0xEFF · on June 8, 2023

A single EC2 instance is an equally bad trade-off on the opposite side of the spectrum from over architected SQS, SNS, etc…

The ideal trade off is a single Kubernetes cluster with as much in the cluster as makes sense for the team and stage of the project. As you say, toss the app on a single node to start, but the control plane is tremendously valuable from on the onset of most projects.

intelthrow6 · on June 8, 2023

I don’t see the reasoning.

A startup that outgrows an EC2 server will be making enough money to hire more people to scale the system properly than what was initially designed: trading away everything for development velocity.

Kubernetes is not the right tool for this startup. Kubernetes is what large, old-school non-tech companies use to orchestrate resources, because it’s easier to find someone that “knows k8s” (no one knows k8s unless they’re consulting) than it is to find someone that can build properly distributed systems (in the eyes of whoever is in charge of hiring).

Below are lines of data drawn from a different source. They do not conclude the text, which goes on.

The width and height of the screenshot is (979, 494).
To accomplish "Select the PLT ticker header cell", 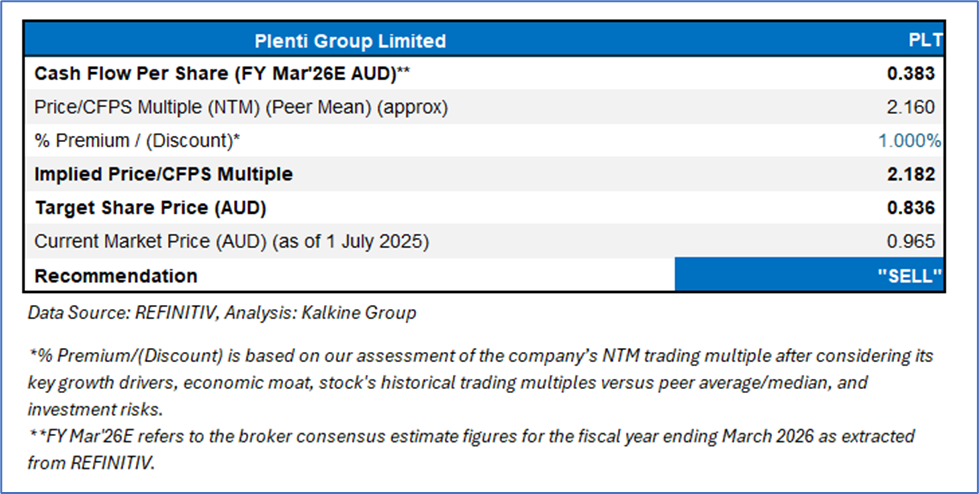I will [918, 41].
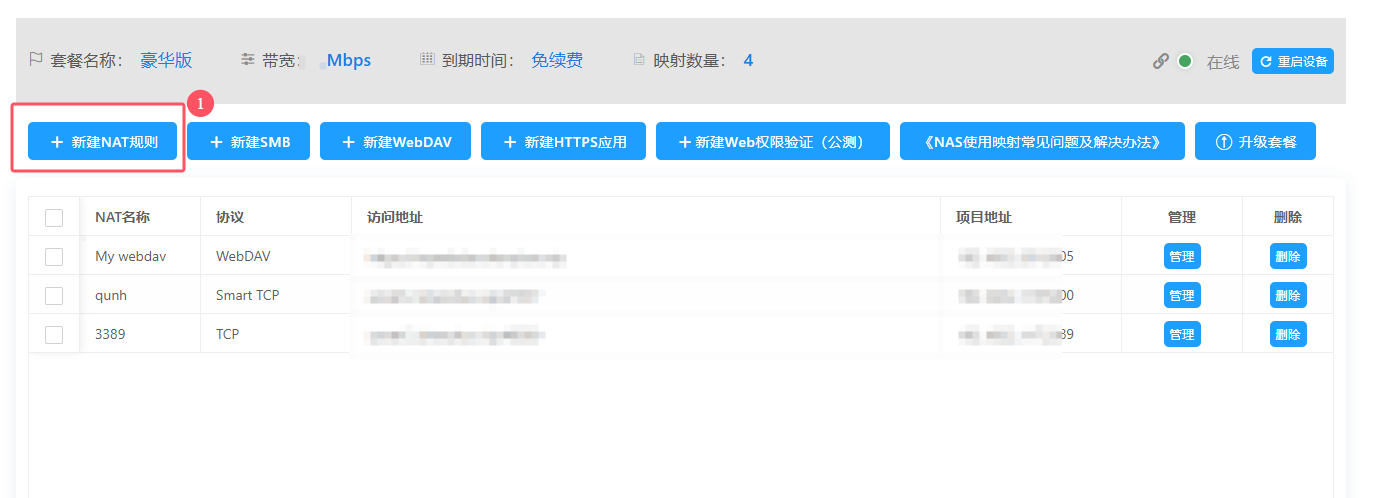Open 新建Web权限验证（公测） button

(772, 142)
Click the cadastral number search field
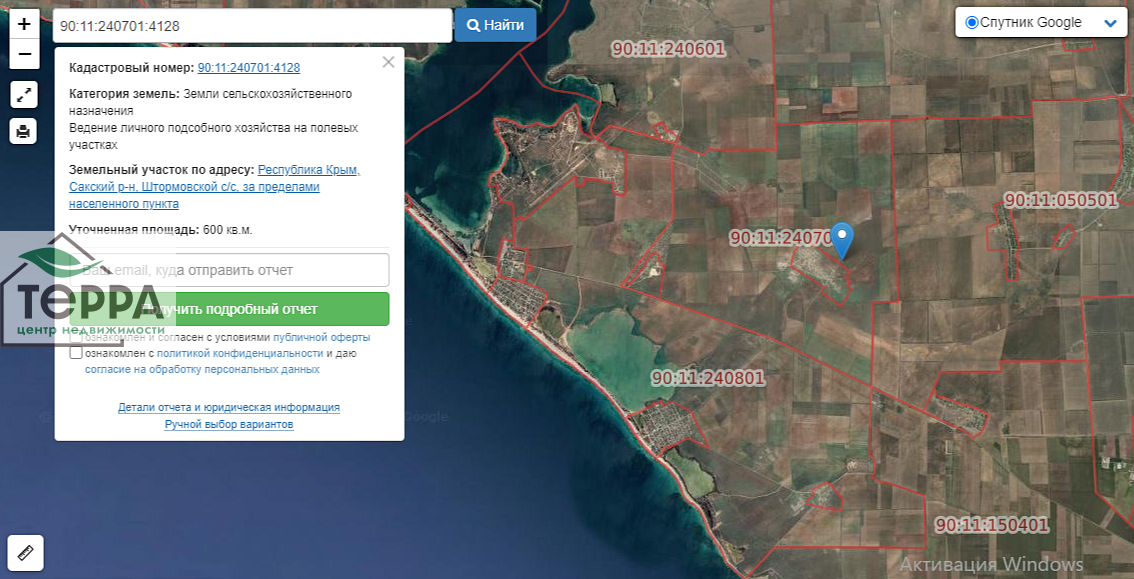 tap(252, 25)
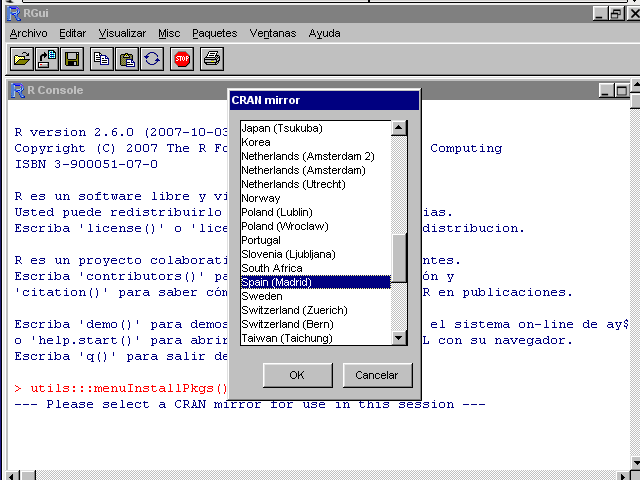Click the Load workspace toolbar icon

click(47, 59)
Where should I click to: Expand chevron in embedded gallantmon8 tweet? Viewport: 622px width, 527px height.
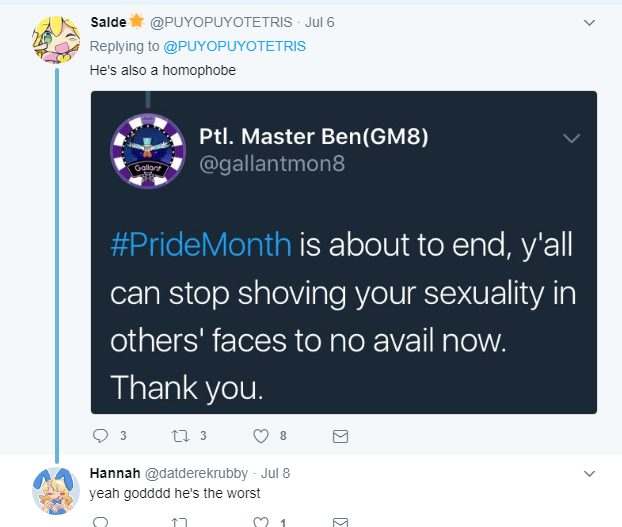pyautogui.click(x=571, y=138)
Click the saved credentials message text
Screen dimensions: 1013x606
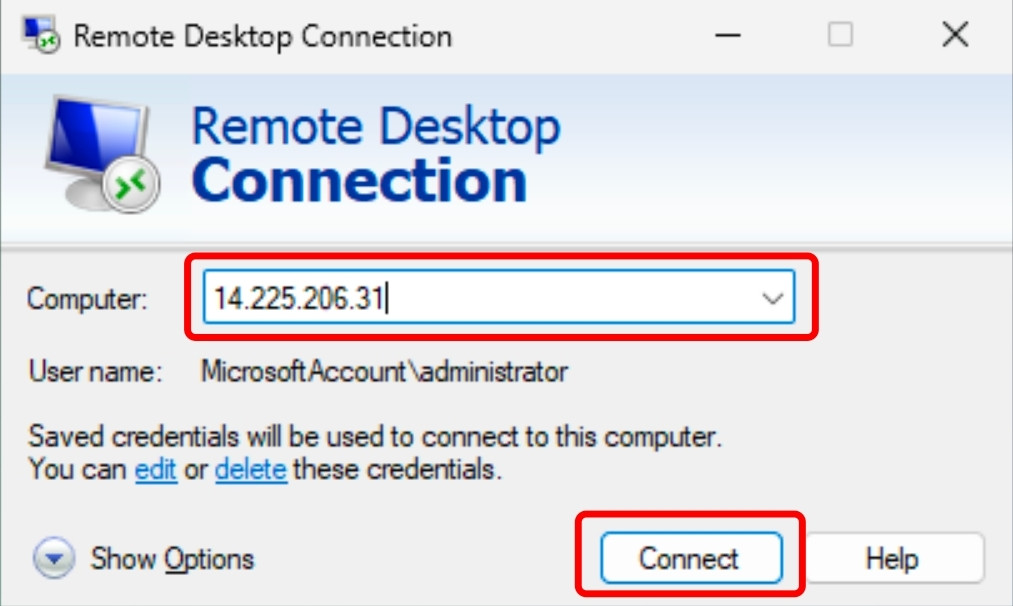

danenania · on June 8, 2023

Most startups are at least going to want to be able to deploy, scale up or down, and restart an app without downtime. I wouldn't say that's overkill.

While it's not impossible to do with a single instance, you can spend a lot of time shaving that yak. It's reasonable to pay a bit more to have that stuff handled for you in a robust way.

0xEFF · on June 8, 2023

These reasons related to deployment, but there's also lots of value in the security aspects of the control plane.

  * automatic service account for each workload
  * automatic service to service auth to 3rd party services
  * the audit log
  * role based access control
  * well defined api
  * the explain subcommand
  * liveness and readiness probes
  * custom resources

The list goes on, but the big ones for a small team just getting started are workload identity and security.

ljm · on June 8, 2023

Is that right?

K8S is basically another answer to Conway’s Law. Every startup I’ve worked at switched to it because then the infrastructure could map more closely to the code. Not unlike microservices at a higher level.

The old-skool approach is depending on a team of SREs or sysadmins to provision hardware for you and basically handle the deployment, which K8S plus container images basically abstract away.

Not to say that dedicating resources to platform development (k8s style) isn’t a time sink when you’re trying to build product and find a fit in the market.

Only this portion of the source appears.